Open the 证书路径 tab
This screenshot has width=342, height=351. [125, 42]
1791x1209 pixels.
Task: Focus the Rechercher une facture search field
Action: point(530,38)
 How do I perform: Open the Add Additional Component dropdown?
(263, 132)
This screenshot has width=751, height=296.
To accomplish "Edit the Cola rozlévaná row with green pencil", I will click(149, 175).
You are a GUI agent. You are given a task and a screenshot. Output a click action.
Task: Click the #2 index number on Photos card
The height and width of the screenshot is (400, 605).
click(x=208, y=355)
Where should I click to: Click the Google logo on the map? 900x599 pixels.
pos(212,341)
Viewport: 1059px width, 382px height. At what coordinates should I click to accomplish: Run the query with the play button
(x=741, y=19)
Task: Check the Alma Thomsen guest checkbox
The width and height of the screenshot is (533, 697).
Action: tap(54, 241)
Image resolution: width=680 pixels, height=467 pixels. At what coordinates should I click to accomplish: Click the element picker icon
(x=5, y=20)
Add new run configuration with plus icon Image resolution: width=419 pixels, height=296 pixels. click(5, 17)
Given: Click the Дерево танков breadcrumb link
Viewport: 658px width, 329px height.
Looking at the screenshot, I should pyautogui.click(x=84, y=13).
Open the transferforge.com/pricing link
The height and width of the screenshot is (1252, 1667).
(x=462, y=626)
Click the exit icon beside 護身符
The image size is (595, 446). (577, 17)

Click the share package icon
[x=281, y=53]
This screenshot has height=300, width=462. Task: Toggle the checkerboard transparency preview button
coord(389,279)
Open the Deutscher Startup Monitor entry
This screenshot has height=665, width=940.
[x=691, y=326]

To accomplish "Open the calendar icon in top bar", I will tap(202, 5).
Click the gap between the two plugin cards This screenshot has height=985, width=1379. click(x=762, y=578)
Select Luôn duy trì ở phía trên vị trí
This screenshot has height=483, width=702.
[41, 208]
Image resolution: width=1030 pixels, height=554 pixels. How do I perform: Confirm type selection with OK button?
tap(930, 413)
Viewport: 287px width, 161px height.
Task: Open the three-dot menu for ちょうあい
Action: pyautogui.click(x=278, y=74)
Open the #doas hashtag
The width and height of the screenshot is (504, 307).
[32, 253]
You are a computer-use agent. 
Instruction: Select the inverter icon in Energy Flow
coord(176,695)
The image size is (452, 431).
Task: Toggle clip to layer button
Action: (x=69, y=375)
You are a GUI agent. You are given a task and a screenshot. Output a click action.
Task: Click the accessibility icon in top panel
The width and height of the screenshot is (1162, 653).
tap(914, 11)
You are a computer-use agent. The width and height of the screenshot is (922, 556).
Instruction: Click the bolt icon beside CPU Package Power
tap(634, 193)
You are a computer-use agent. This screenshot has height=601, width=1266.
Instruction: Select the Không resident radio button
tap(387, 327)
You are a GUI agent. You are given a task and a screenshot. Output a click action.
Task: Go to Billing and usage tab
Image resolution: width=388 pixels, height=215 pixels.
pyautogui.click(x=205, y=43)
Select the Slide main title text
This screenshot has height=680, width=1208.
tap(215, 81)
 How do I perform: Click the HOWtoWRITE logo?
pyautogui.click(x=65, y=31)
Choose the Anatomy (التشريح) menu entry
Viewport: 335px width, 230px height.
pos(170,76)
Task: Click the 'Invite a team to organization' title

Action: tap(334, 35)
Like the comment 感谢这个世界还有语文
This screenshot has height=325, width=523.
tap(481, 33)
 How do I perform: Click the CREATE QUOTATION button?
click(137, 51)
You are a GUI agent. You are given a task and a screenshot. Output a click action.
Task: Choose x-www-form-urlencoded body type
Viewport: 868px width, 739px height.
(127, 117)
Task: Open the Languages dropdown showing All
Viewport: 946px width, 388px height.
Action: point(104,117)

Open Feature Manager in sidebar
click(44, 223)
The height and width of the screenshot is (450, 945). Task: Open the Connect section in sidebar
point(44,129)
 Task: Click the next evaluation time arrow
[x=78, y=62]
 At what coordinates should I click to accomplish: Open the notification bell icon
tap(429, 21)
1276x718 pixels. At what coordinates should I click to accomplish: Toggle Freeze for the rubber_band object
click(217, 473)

■ **Written instruction**: Output the lines of the entries above as a JSON list of strings, one string per line, leaving out blank lines.

■ **Written answer**:
[
  "Open the 证书路径 tab",
  "This screenshot has width=342, height=351. [125, 42]",
  "1791x1209 pixels.",
  "Task: Focus the Rechercher une facture search field",
  "Action: point(530,38)",
  " How do I perform: Open the Add Additional Component dropdown?",
  "(263, 132)",
  "This screenshot has width=751, height=296.",
  "To accomplish \"Edit the Cola rozlévaná row with green pencil\", I will click(149, 175).",
  "You are a GUI agent. You are given a task and a screenshot. Output a click action.",
  "Task: Click the #2 index number on Photos card",
  "The height and width of the screenshot is (400, 605).",
  "click(x=208, y=355)",
  "Where should I click to: Click the Google logo on the map? 900x599 pixels.",
  "pos(212,341)",
  "Viewport: 1059px width, 382px height. At what coordinates should I click to accomplish: Run the query with the play button",
  "(x=741, y=19)",
  "Task: Check the Alma Thomsen guest checkbox",
  "The width and height of the screenshot is (533, 697).",
  "Action: tap(54, 241)",
  "Image resolution: width=680 pixels, height=467 pixels. At what coordinates should I click to accomplish: Click the element picker icon",
  "(x=5, y=20)",
  "Add new run configuration with plus icon Image resolution: width=419 pixels, height=296 pixels. click(5, 17)",
  "Given: Click the Дерево танков breadcrumb link",
  "Viewport: 658px width, 329px height.",
  "Looking at the screenshot, I should pyautogui.click(x=84, y=13).",
  "Open the transferforge.com/pricing link",
  "The height and width of the screenshot is (1252, 1667).",
  "(x=462, y=626)",
  "Click the exit icon beside 護身符",
  "The image size is (595, 446). (577, 17)",
  "Click the share package icon",
  "[x=281, y=53]",
  "This screenshot has height=300, width=462. Task: Toggle the checkerboard transparency preview button",
  "coord(389,279)",
  "Open the Deutscher Startup Monitor entry",
  "This screenshot has height=665, width=940.",
  "[x=691, y=326]",
  "To accomplish \"Open the calendar icon in top bar\", I will tap(202, 5).",
  "Click the gap between the two plugin cards This screenshot has height=985, width=1379. click(x=762, y=578)",
  "Select Luôn duy trì ở phía trên vị trí",
  "This screenshot has height=483, width=702.",
  "[41, 208]",
  "Image resolution: width=1030 pixels, height=554 pixels. How do I perform: Confirm type selection with OK button?",
  "tap(930, 413)",
  "Viewport: 287px width, 161px height.",
  "Task: Open the three-dot menu for ちょうあい",
  "Action: pyautogui.click(x=278, y=74)",
  "Open the #doas hashtag",
  "The width and height of the screenshot is (504, 307).",
  "[32, 253]",
  "You are a computer-use agent. ",
  "Instruction: Select the inverter icon in Energy Flow",
  "coord(176,695)",
  "The image size is (452, 431).",
  "Task: Toggle clip to layer button",
  "Action: (x=69, y=375)",
  "You are a GUI agent. You are given a task and a screenshot. Output a click action.",
  "Task: Click the accessibility icon in top panel",
  "The width and height of the screenshot is (1162, 653).",
  "tap(914, 11)",
  "You are a computer-use agent. The width and height of the screenshot is (922, 556).",
  "Instruction: Click the bolt icon beside CPU Package Power",
  "tap(634, 193)",
  "You are a computer-use agent. This screenshot has height=601, width=1266.",
  "Instruction: Select the Không resident radio button",
  "tap(387, 327)",
  "You are a GUI agent. You are given a task and a screenshot. Output a click action.",
  "Task: Go to Billing and usage tab",
  "Image resolution: width=388 pixels, height=215 pixels.",
  "pyautogui.click(x=205, y=43)",
  "Select the Slide main title text",
  "This screenshot has height=680, width=1208.",
  "tap(215, 81)",
  " How do I perform: Click the HOWtoWRITE logo?",
  "pyautogui.click(x=65, y=31)",
  "Choose the Anatomy (التشريح) menu entry",
  "Viewport: 335px width, 230px height.",
  "pos(170,76)",
  "Task: Click the 'Invite a team to organization' title",
  "Action: tap(334, 35)",
  "Like the comment 感谢这个世界还有语文",
  "This screenshot has height=325, width=523.",
  "tap(481, 33)",
  " How do I perform: Click the CREATE QUOTATION button?",
  "click(137, 51)",
  "You are a GUI agent. You are given a task and a screenshot. Output a click action.",
  "Task: Choose x-www-form-urlencoded body type",
  "Viewport: 868px width, 739px height.",
  "(127, 117)",
  "Task: Open the Languages dropdown showing All",
  "Viewport: 946px width, 388px height.",
  "Action: point(104,117)",
  "Open Feature Manager in sidebar",
  "click(44, 223)",
  "The height and width of the screenshot is (450, 945). Task: Open the Connect section in sidebar",
  "point(44,129)",
  " Task: Click the next evaluation time arrow",
  "[x=78, y=62]",
  " At what coordinates should I click to accomplish: Open the notification bell icon",
  "tap(429, 21)",
  "1276x718 pixels. At what coordinates should I click to accomplish: Toggle Freeze for the rubber_band object",
  "click(217, 473)"
]